Material to process Start Marker
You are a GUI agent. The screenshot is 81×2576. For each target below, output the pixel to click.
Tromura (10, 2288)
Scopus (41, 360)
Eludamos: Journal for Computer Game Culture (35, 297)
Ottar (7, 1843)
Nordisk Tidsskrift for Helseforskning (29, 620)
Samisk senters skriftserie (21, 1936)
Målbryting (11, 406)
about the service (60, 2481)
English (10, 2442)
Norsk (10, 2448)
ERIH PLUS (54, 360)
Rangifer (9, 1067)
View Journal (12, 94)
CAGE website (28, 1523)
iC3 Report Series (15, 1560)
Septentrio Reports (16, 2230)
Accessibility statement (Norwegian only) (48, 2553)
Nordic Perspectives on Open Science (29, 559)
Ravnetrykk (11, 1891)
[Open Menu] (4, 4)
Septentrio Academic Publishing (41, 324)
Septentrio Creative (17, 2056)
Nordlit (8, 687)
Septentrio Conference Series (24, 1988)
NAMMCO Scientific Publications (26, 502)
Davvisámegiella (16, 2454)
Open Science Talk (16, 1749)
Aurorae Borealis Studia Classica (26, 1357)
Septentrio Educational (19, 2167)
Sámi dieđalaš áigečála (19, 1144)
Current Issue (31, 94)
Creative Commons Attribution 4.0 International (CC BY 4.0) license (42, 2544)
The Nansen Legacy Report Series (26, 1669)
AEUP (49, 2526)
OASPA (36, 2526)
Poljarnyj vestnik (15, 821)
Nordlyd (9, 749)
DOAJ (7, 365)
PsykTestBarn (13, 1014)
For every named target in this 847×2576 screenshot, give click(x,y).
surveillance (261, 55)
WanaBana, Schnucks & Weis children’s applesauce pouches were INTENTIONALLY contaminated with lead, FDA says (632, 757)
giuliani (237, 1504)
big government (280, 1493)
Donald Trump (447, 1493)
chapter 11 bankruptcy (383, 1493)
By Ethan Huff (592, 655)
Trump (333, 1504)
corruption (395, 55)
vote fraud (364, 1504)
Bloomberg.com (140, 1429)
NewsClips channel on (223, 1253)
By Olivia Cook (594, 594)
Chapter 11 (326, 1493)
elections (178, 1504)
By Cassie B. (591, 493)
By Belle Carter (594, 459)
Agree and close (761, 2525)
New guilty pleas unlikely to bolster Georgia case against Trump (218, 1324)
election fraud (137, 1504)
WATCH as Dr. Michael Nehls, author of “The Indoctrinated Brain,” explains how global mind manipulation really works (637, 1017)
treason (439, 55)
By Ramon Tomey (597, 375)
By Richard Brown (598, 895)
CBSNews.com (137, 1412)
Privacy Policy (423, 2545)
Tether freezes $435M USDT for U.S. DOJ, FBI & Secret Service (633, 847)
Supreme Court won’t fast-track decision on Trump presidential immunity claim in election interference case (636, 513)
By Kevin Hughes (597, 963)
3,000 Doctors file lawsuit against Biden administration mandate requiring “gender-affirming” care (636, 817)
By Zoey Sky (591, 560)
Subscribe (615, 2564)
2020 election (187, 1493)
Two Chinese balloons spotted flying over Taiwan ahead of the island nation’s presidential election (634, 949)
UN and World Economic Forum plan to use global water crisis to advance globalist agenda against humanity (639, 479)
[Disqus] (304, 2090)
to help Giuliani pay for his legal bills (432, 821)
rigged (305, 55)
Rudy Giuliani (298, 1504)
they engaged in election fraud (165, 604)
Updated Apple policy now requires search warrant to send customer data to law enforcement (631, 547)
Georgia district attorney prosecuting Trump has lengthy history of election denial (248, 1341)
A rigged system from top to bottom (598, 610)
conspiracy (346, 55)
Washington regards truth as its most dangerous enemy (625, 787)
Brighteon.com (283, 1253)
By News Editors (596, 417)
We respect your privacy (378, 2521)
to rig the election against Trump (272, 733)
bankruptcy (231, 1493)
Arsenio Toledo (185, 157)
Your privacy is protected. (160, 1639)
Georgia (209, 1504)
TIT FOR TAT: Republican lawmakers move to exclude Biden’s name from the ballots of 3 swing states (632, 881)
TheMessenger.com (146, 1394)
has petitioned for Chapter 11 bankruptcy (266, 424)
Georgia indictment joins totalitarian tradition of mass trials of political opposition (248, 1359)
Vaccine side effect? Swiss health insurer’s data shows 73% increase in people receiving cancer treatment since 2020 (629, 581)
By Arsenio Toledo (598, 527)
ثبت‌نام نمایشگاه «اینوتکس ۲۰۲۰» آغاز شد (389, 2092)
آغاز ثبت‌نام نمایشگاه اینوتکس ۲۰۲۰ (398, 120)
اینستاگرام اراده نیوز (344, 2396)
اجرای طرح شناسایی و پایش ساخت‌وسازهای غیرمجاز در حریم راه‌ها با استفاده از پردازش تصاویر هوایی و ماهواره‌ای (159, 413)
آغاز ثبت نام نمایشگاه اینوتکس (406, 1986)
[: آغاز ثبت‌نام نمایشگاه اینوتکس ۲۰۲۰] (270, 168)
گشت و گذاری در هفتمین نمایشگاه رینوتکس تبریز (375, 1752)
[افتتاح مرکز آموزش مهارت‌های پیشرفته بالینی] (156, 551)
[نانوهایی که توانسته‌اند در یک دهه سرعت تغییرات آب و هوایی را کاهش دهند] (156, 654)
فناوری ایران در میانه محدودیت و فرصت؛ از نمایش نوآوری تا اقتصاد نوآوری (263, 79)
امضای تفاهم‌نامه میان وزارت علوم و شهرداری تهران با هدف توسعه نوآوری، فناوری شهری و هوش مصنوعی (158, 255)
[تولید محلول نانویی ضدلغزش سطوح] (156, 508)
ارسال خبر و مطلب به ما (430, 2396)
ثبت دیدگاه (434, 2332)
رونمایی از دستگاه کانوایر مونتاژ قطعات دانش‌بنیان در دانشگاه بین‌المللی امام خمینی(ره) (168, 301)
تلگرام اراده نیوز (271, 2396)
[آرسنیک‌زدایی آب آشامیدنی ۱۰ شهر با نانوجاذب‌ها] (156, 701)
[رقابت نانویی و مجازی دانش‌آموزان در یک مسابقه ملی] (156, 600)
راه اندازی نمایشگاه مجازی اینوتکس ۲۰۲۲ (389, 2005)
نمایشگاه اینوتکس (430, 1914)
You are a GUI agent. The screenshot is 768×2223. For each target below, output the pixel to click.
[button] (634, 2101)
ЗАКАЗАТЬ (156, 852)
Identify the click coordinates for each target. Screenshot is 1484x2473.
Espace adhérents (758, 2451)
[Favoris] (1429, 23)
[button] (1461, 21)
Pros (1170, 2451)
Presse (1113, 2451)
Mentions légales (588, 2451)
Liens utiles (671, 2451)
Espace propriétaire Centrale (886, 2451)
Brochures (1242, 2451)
Material to process End Marker
**Problem details**
Return only the part of the records above that opens with the line containing "Privacy Policy (423, 2545)" and closes with the line containing "اجرای طرح شناسایی", ends included.

**Response area**
Privacy Policy (423, 2545)
Tether freezes $435M USDT for U.S. DOJ, FBI & Secret Service (633, 847)
Supreme Court won’t fast-track decision on Trump presidential immunity claim in election interference case (636, 513)
By Kevin Hughes (597, 963)
3,000 Doctors file lawsuit against Biden administration mandate requiring “gender-affirming” care (636, 817)
By Zoey Sky (591, 560)
Subscribe (615, 2564)
2020 election (187, 1493)
Two Chinese balloons spotted flying over Taiwan ahead of the island nation’s presidential election (634, 949)
UN and World Economic Forum plan to use global water crisis to advance globalist agenda against humanity (639, 479)
[Disqus] (304, 2090)
to help Giuliani pay for his legal bills (432, 821)
rigged (305, 55)
Rudy Giuliani (298, 1504)
they engaged in election fraud (165, 604)
Updated Apple policy now requires search warrant to send customer data to law enforcement (631, 547)
Georgia district attorney prosecuting Trump has lengthy history of election denial (248, 1341)
A rigged system from top to bottom (598, 610)
conspiracy (346, 55)
Washington regards truth as its most dangerous enemy (625, 787)
Brighteon.com (283, 1253)
By News Editors (596, 417)
We respect your privacy (378, 2521)
to rig the election against Trump (272, 733)
bankruptcy (231, 1493)
Arsenio Toledo (185, 157)
Your privacy is protected. (160, 1639)
Georgia (209, 1504)
TIT FOR TAT: Republican lawmakers move to exclude Biden’s name from the ballots of 3 swing states (632, 881)
TheMessenger.com (146, 1394)
has petitioned for Chapter 11 bankruptcy (266, 424)
Georgia indictment joins totalitarian tradition of mass trials of political opposition (248, 1359)
Vaccine side effect? Swiss health insurer’s data shows 73% increase in people receiving cancer treatment since 2020 (629, 581)
By Arsenio Toledo (598, 527)
ثبت‌نام نمایشگاه «اینوتکس ۲۰۲۰» آغاز شد (389, 2092)
آغاز ثبت‌نام نمایشگاه اینوتکس ۲۰۲۰ (398, 120)
اینستاگرام اراده نیوز (344, 2396)
اجرای طرح شناسایی و پایش ساخت‌وسازهای غیرمجاز در حریم راه‌ها با استفاده از پردازش تصاویر هوایی و ماهواره‌ای (159, 413)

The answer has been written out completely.